Figure 6. Oxidized mitochondrial DNA binds to NLRP3 and activates the inflammasome.

(A) BMDM were preloaded with BrdU (10 μM), and cells were treated with LPS (1 μg/ml, 3 hr), followed by 3-MA (2.5 mM, 1 hr), ATP (5 mM, 1 h) or NIG (10 μM, 1 h). Cell lysates were collected and immunoprecipitated with anti-NLRP3 Ab, then detected by dot-blots probed with anti-BrdU or anti-8OH-dG Abs. As a loading control, NLRP3 immunoblot was performed.

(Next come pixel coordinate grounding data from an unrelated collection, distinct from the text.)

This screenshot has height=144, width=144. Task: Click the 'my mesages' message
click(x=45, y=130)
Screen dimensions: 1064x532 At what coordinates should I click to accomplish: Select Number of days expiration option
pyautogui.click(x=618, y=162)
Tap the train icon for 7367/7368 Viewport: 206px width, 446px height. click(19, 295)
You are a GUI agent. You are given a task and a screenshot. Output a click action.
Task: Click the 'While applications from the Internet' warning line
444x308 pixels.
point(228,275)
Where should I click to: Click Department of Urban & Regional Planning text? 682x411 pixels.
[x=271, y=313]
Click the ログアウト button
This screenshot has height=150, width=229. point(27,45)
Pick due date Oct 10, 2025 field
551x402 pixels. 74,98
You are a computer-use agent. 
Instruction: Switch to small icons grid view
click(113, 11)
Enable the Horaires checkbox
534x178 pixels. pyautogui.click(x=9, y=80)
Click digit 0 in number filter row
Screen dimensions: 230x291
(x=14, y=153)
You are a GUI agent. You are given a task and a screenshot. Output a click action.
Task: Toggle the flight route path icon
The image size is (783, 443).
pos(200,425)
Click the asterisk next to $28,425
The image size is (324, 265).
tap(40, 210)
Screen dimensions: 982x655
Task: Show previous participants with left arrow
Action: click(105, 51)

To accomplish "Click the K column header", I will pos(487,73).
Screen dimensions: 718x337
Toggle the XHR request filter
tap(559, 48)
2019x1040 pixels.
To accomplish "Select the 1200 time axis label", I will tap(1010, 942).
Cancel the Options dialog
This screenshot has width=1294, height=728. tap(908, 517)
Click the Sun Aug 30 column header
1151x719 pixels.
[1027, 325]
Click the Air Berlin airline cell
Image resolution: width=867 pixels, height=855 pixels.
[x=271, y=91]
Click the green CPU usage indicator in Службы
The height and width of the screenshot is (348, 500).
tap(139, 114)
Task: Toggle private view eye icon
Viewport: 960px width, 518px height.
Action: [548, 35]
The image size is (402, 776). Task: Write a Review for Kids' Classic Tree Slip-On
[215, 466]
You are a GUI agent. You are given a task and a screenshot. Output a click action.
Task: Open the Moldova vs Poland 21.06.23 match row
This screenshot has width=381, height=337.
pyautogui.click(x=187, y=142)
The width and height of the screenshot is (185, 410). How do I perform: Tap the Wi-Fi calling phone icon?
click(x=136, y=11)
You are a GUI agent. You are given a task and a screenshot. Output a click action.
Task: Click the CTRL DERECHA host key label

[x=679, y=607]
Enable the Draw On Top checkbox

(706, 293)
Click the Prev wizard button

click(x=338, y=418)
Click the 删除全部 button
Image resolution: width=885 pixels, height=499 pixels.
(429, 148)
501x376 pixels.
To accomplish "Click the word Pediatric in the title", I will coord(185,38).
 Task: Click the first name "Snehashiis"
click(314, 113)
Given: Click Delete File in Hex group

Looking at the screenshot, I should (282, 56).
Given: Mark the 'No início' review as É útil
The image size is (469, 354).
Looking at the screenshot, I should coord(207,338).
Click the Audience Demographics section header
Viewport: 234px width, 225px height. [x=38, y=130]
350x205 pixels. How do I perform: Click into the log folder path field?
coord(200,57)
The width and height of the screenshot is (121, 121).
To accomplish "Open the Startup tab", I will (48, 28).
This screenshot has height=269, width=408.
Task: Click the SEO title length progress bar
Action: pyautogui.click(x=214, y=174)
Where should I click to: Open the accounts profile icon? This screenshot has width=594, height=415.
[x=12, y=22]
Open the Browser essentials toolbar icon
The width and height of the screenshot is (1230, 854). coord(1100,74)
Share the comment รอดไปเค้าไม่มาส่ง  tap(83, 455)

(B) BrdU-preloaded BMDM were treated with LPS+ATP, cell lysates were immunoprecipitated with Ab against NLRP1, NRLP3, or AIM2. Immune dot-blots with BrdU Ab, and respective control immunoblots are shown.

(C) Mitochondrial COX1 DNA associates with NLRP3 immunoprecipitates. COX1 DNA was amplified from the NLRP3 immunoprecipitates by PCR.

(D) BMDM were stimulated with or without LPS for 3 hr, then loaded with 2.5 uM MitoSOX for 20 min. Mitochondrial ROS was measured every 30 s thereafter. ATP was added 240 s after monitoring was initiated. Relative mitochondrial ROS increase at 30 min after ATP was shown.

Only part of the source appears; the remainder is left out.